Meyerowitz has masterfully captured a fleeting moment in time, putting inside the frame the many things simultaneously happening and interacting to each other, the unfolding stream of events visible in the picture, leveraging his outstanding skill and experience as a street photographer and his deep insight of human condition.

In this regard, there is a tremendously powerful triangle made up by the four persons occupying the center of the picture (the worker with the hammer, the young boy carrying boxes on a trolley, the woman on the bicycle and the young man nearest to the camera and wearing a grey jacket, white shirt and black tie.

This is by far the most significant area of the image, fraught with tension and fidget, whose climax is reached by the point of the right shoe of the man fallen on the ground, which is aiming towards the bus on the right, in opposite direction to the left boot of the worker, which is advancing in the air, almost touching the right side of his waist.

Needless to say that the out of image feet of the young boy clad in grey jacket and located on the left of the image also advance in opposite direction to the point of the right shoe of the man lying on the floor. He is doing his best to walk away from the place as soon as possible, in the same way as the worker and the other young man taking product boxes in a trolley.

And the woman on a bicycle will resume her march when the traffic at a standstill beyond her starts moving.

© Joel Meyerowitz

Therefore, the apparent dynamism of middle and left area of the image makes a stark contrast with the unconscious and motionless man on the floor.

And if it were not enough, the utterly turned heads looking backwards of both the woman on the bicycle in the background and the young boy with grey jacket and nearest to the camera interact visually with the young boy carrying the boxes, to such an extent that their lower intersection is the man fallen on the ground, whose stretched backwards arms pervade the image with drama, something boosted by the chains of the metallic fence spanning from the lowest left area of the picture up to beyond the workman with the hammer, especially the chain nearest to his left leg, which seems to be touching the face and stomach of the unconscious man on the floor.

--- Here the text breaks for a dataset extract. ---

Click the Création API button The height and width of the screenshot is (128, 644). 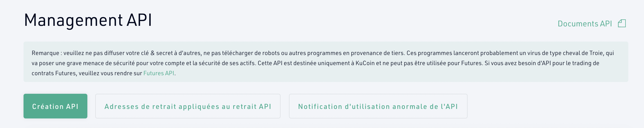pos(55,106)
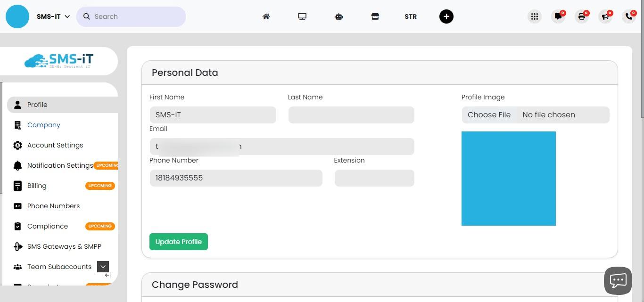Click Choose File for profile image

(489, 115)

The photograph makes any observer wonder how long has this man been lying unconscious on the ground, if he has just fallen or has been unaided in this position for some minutes.

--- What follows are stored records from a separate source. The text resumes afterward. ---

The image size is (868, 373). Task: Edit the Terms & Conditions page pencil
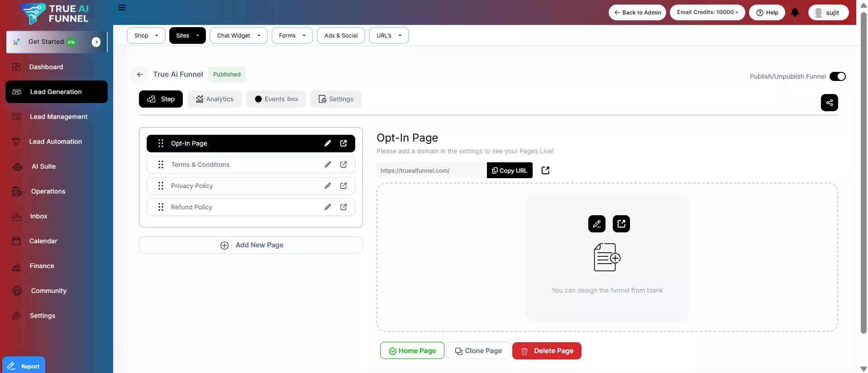click(x=328, y=165)
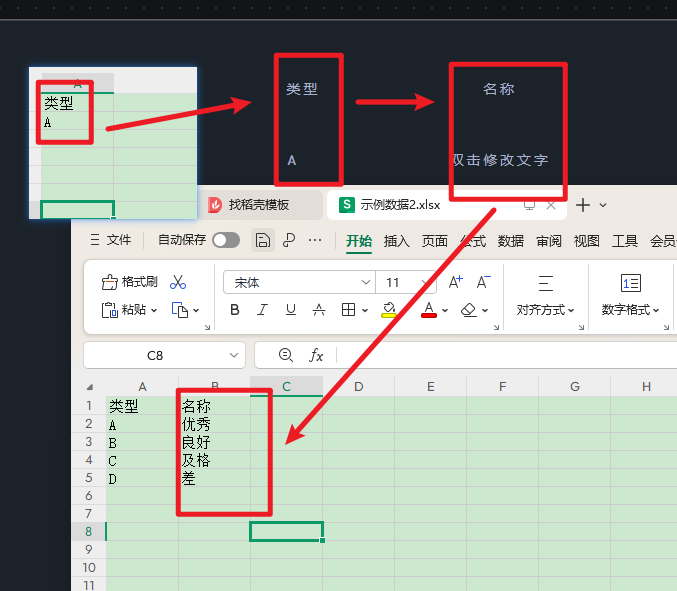Toggle the 自动保存 auto-save switch

pos(226,240)
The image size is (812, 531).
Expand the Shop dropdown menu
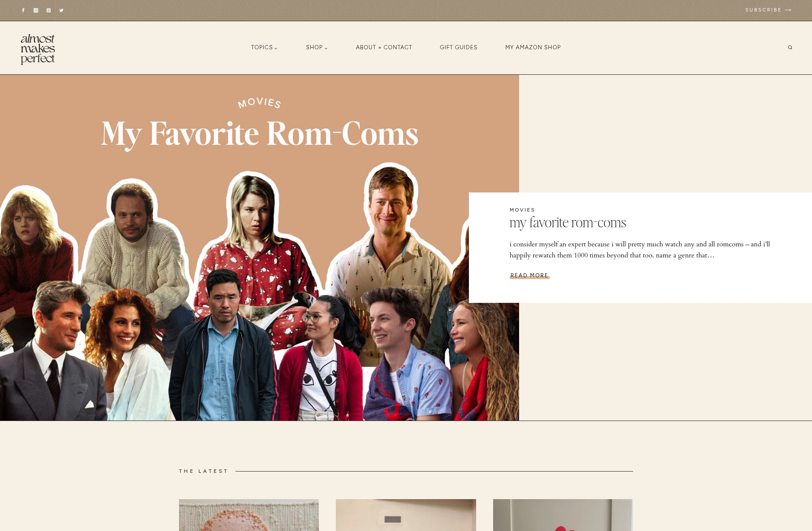click(317, 47)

Furthermore, there´s a second substantial triangle made up by the walking worker with the hammer, the young boy taking the boxes on a trolley and the young blond man standing near the back entrance of the bus and whose head protrudes while he has folded a magazine in his right hand, leaning it on his chin and lips, being pensive and not looking at the fallen man on the floor.

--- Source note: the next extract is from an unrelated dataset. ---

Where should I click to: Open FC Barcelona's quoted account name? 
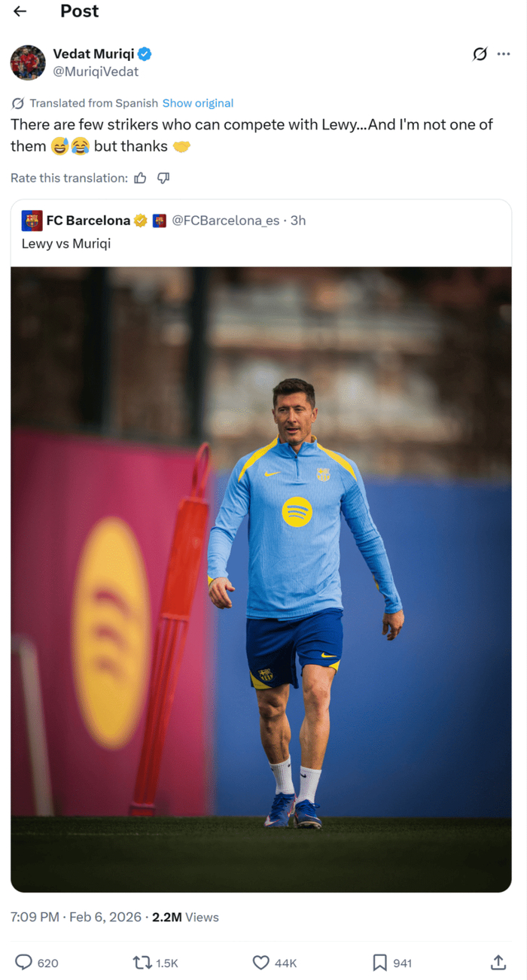[88, 221]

Simultaneously, a young boy sitting on the right back seat of the Citroen 2CV visible on the left of the image is looking through the window of both his car and the white car nearest to the woman on the bicycle, with a hand on his chin and seeing what is happening.

Joel Meyerowitz, one of the most influential artists in the worldwide spreading and reputation of street photography along with Garry Winogrand, Robert Frank, Lee Friedlander, Helen Levitt, Diane Arbus and William Klein.
© jmse

" Fallen Man in Paris 1967 " is undoubtedly one of the best and most defining pictures ever made in the history of Street Photography, depicting an exceedingly fleeting moment from the stream of everyday happenings.

It´s also a very meaningful image showing a number of significant " gestures " and a very personal style of getting pictures in which every aspect and element plays an equal, vital role, complemented by a steady aesthetic exploration of form and composition, and above all a constant fight for looking an instant of astonishment drawn from the daily ordinary existence.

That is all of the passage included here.